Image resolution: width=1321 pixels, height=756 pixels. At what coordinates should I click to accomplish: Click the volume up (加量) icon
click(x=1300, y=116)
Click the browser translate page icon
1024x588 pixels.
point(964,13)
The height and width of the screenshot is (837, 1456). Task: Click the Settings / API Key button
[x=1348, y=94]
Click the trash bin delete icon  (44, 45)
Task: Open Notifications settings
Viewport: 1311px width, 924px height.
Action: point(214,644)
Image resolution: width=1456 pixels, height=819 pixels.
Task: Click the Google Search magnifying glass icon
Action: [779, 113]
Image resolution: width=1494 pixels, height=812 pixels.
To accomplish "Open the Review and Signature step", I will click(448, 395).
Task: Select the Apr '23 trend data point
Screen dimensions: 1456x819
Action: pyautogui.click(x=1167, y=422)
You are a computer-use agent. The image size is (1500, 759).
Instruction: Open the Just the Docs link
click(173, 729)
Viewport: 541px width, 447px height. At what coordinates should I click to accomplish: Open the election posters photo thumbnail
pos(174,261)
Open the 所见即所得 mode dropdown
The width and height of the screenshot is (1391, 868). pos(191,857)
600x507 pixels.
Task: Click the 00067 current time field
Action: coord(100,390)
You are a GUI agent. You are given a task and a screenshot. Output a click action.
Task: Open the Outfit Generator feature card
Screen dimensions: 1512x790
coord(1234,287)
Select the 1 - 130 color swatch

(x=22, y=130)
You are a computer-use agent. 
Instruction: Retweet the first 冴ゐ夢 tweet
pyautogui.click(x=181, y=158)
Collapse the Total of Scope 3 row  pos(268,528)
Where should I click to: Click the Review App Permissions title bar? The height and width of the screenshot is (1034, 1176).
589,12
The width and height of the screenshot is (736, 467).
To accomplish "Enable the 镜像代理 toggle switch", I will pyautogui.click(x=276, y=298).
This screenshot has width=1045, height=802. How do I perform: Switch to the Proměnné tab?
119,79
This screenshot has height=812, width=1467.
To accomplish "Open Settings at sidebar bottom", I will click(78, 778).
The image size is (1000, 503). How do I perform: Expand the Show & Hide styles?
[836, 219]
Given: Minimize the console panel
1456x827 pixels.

------------------------

(Directions for this task) From the listing above, pick out each line containing the string "size" with matching case, and copy those lines.

(Written response)
You are a computer-use agent. The image size is (1500, 759).
The image size is (1000, 503). How do I perform: Expand the Show & Hide styles?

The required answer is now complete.